Arthur Spirling, Associate Professor of Politics and Data Science, has been honored this year with a Golden Dozen Teaching Award, which “recognizes faculty for their outstanding contribution to learning in the classroom.” He sat down with me to talk about his experience in the classroom as an educator and researcher.

1. What do you enjoy most about teaching, and what are the most significant challenges you encounter?

For most teachers, I think there’s a part of them that enjoys the performance — not performance in the egotistical sense, but performance in the service of something they deem important. You get to combine knowledge with the performance of knowledge, which is very enjoyable. I’m not an extroverted person, but I enjoy delivering this combination of entertainment and information — infortainment.

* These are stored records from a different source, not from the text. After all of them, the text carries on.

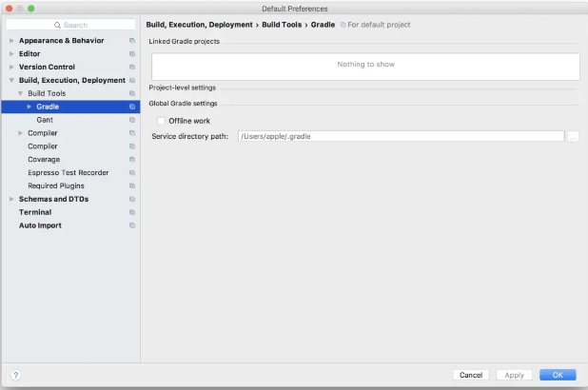
Task: Click the copy icon next to Terminal
Action: (132, 212)
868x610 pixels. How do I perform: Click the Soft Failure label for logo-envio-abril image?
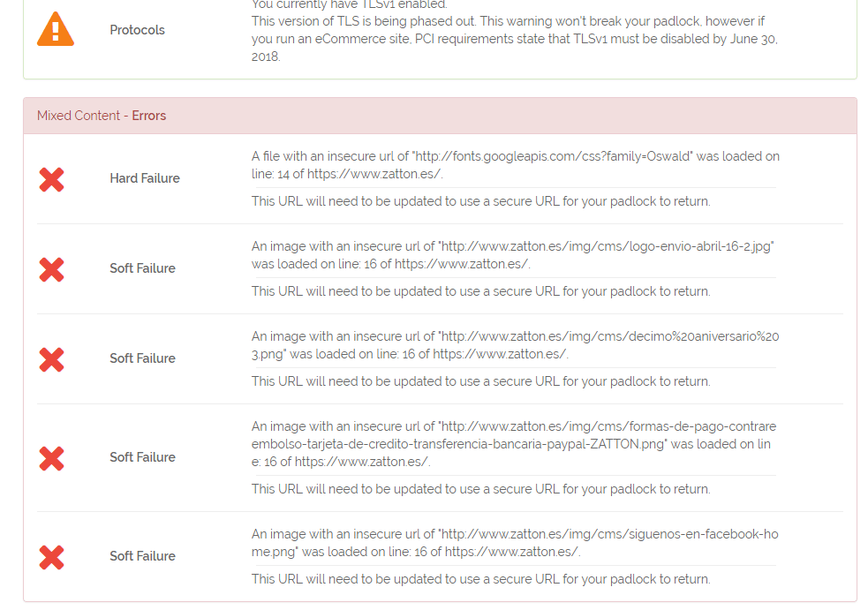pos(142,268)
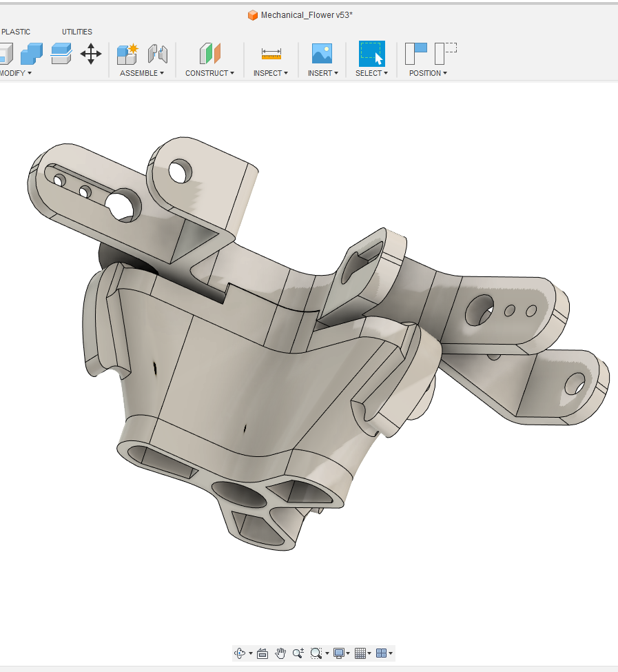
Task: Click the Joint tool icon
Action: [x=158, y=54]
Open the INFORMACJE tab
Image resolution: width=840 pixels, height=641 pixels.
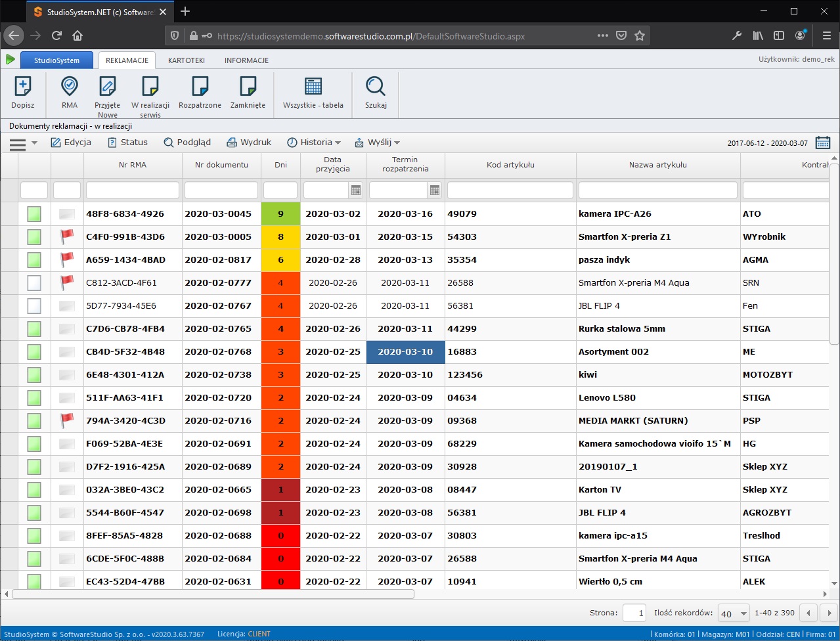click(246, 60)
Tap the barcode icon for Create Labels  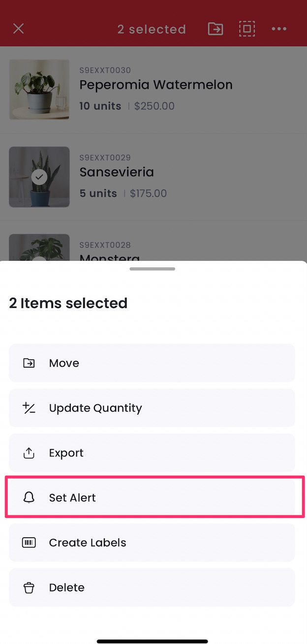(29, 543)
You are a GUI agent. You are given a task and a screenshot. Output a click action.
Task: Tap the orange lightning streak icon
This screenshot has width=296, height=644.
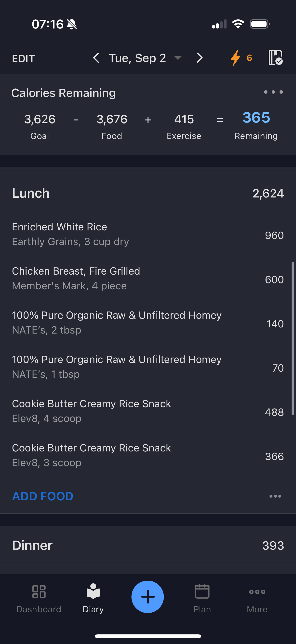[235, 58]
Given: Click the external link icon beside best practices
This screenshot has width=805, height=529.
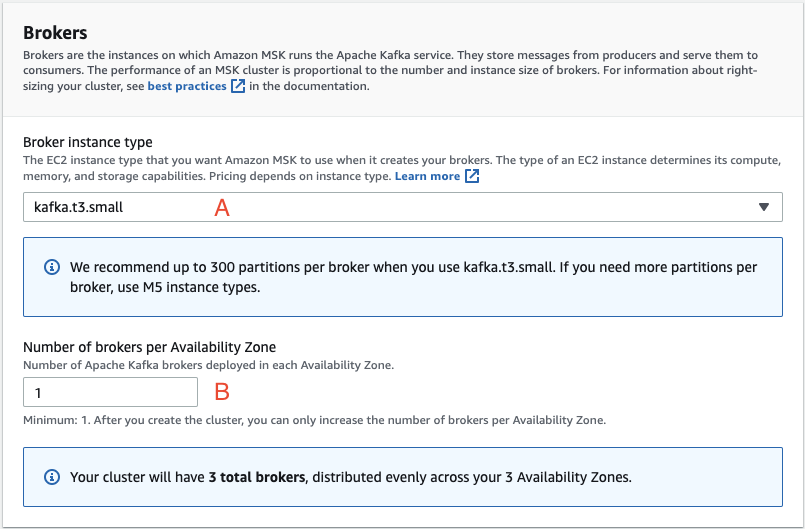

In my entire career of teaching, the biggest challenge has been conveying technical and conceptual material to students who believe that they are not capable or prepared to learn it. A lot of what I have to do is to help them become more confident in their own ability. They have this prior worry that it’s going to be impossible for them to understand the material. It’s my job to convince them that they will be fine and that they don’t lack any special knowledge. I make sure they know that we will get them through it, and by the end of the course they will have learned a lot.

2. How has your approach to teaching changed from when you started to now?

The biggest change is that I try to build in more time for students to contemplate and discuss the material. When I started, I viewed teaching as pouring knowledge into students like a cup. Now I’m very deliberate in slowing down and building in pedagogical exercises. I like to make it a more interactive process so that the students feel more confident in the material. Also, frankly, as you get older, you get more confident in teaching the material, and that’s actually very important.

3. How do your own research interests overlap with or inspire your experience in the classroom?

In my own research, I really like subtle, slightly counterintuitive results from data, and that inspires my teaching because I am able to find peculiar results that are worth considering and thinking about. I’ll give you two technical examples of this. One is called Simpson’s paradox, where in aggregate it looks like two variables are related, but when you look at subgroups that relationship doesn’t exist anymore. I do lots of work on observational data where you have this problem. And the other one I find very interesting is called conditioning on a collider. So, for example, we know that taller people are better at basketball, but when you look at the NBA, taller people are not necessarily the better players. This comes from the fact that when they’re selected into the teams, this has already been completely adjusted for. So, we can think of NBA teams as consisting of two sets of people: taller people who are useful to the team for the “usual” reasons, and shorter people who are, say, great leaders. This type of problem is everywhere in social science data, and you have to think carefully about it when drawing conclusions.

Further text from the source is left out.